Le fait qu’en dehors de OKay Direct et du futur magasin automatique d’Aldi, il n’y ait pas encore d’autres développements au niveau des magasins automatiques en Belgique ne doit pas poser problème selon Frank Rosenthal. “La Belgique a bien pris le train des magasins automatiques en marche et est donc bien dans les temps quand on compare la situation avec d’autres pays”, explique-t-il. “Les initiatives sont peut-être encore peu nombreuses dans notre pays, mais il ne faut pas oublier que les magasins automatiques sont un concept assez récent. Le premier Amazon Go n’a ouvert ses portes qu’il y a 4 ans, et chez nos voisins aussi, nous voyons que le concept n’a vraiment décollé que cette année.

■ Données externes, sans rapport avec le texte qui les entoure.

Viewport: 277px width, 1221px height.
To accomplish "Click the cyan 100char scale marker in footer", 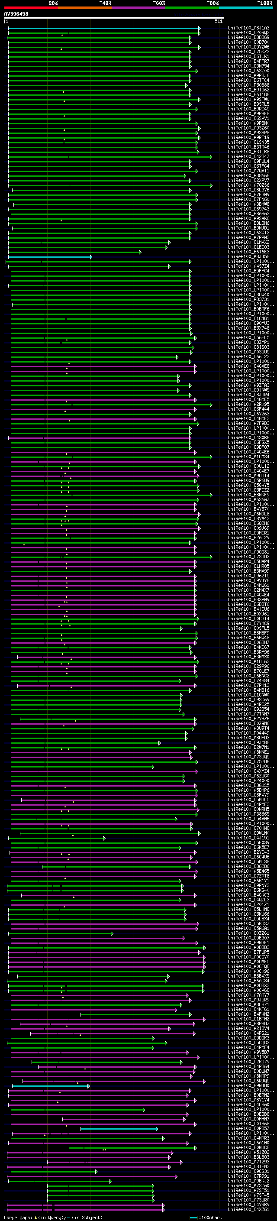I will click(194, 1218).
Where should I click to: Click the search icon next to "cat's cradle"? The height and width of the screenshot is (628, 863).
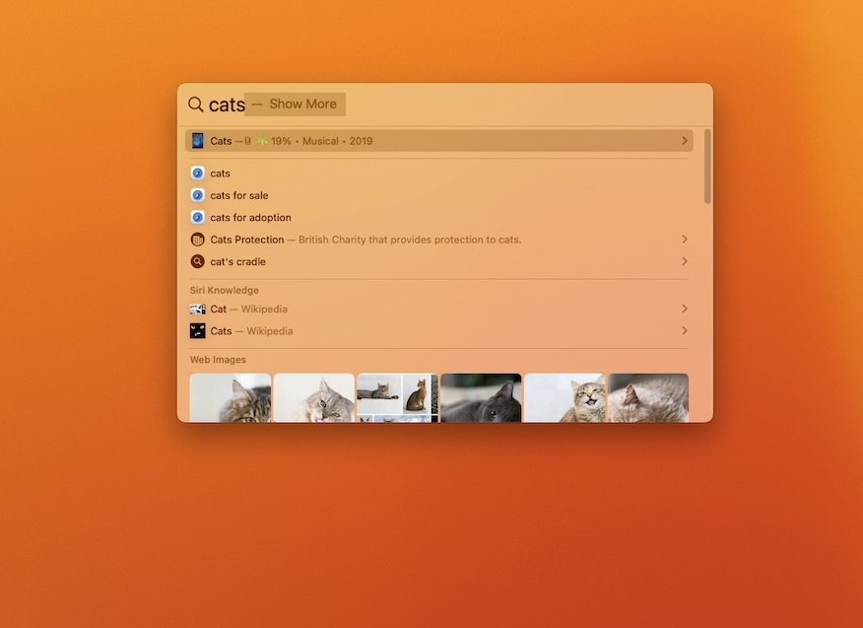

Monoprix n’a ainsi lancé son magasin partiellement autonome qu’au mois de juillet à Paris, Auchan a inauguré cet automne sa nouvelle formule Auchan Go sur un campus universitaire et Carrefour lance fin novembre sa toute dernière formule automatisée : Flash 10-10. La Belgique a donc certainement encore assez de temps pour surfer sur cette vague.” Maintenant que le coup d’envoi des magasins automatiques a été donné en Belgique, il ne faudra d’après Frank Rosenthal plus longtemps avant que d’autres retailers n’embrayent. “Les retailers se montrent peut-être frileux, mais il est évident qu’ils suivent tous les développements de près. Carrefour a déjà lancé des magasins automatiques au niveau international, et tient donc certainement OKay Direct à l’œil. Je pense aussi que Delhaize ne va pas laisser le champ libre à OKay sur un marché qui ne va cesser de gagner en importance. Je ne serais donc pas surpris si Delhaize arrivait aussi bientôt avec un concept de ce genre dans une grande ville comme Bruxelles ou Anvers”, conclut-il.